The Strategy to Combat Transnational Organized Crime applies all elements of national power to protect citizens and U.S. national security interests from the convergence of 21st century transnational criminal threats. This Strategy is organized around a single unifying principle: to build, balance, and integrate the tools of American power to combat transnational organized crime and related threats to national security—and to urge our foreign partners to do the same. The end-state we seek is to reduce transnational organized crime (TOC) from a national security threat to a manageable public safety problem in the United States and in strategic regions around the world. The Strategy will achieve this end-state by pursuing five key policy objectives:

  1. Protect Americans and our partners from the harm, violence, and exploitation of transnational criminal networks.
  2. Help partner countries strengthen governance and transparency, break the corruptive power of transnational criminal networks, and sever state-crime alliances.
  3. Break the economic power of transnational criminal networks and protect strategic markets and the U.S. financial system from TOC penetration and abuse.
  4. Defeat transnational criminal networks that pose the greatest threat to national security by targeting their infrastructures, depriving them of their enabling means, and preventing the criminal facilitation of terrorist activities.
  5. Build international consensus, multilateral cooperation, and public-private partnerships to defeat transnational organized crime.
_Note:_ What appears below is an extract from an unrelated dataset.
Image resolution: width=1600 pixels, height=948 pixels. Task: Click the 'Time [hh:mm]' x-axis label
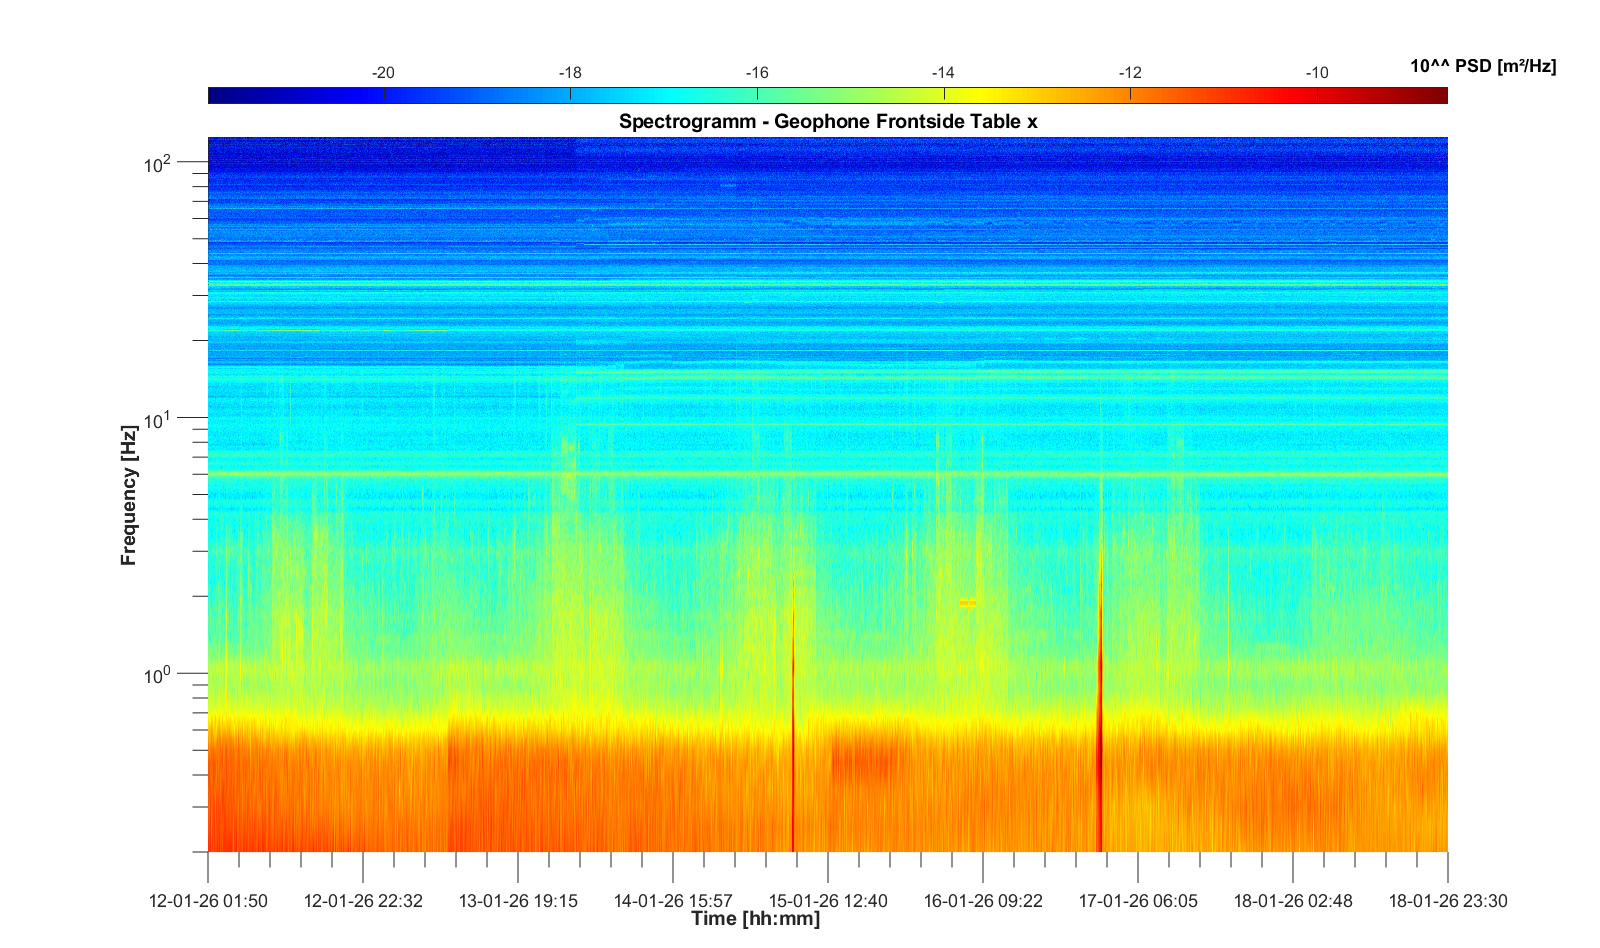[755, 919]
The Strategy also introduces new and innovative capabilities and tools, which will be accomplished by prioritizing within the resources available to affected departments and agencies.

A new Executive Order will establish a sanctions program to block the property of and prohibit transactions with significant transnational criminal networks that threaten national security, foreign policy, or economic interests.

A proposed legislative package will enhance the authorities available to investigate, interdict, and prosecute the activities of top transnational criminal networks.

A new Presidential Proclamation under the Immigration and Nationality Act (INA) will deny entry to transnational criminal aliens and others who have been targeted for financial sanctions.

A new rewards program will replicate the success of narcotics rewards programs in obtaining information that leads to the arrest and conviction of the leaders of transnational criminal organizations that pose the greatest threats to national security.

An interagency Threat Mitigation Working Group will identify those TOC networks that present a sufficiently high national security risk and will ensure the coordination of all elements of national power to combat them.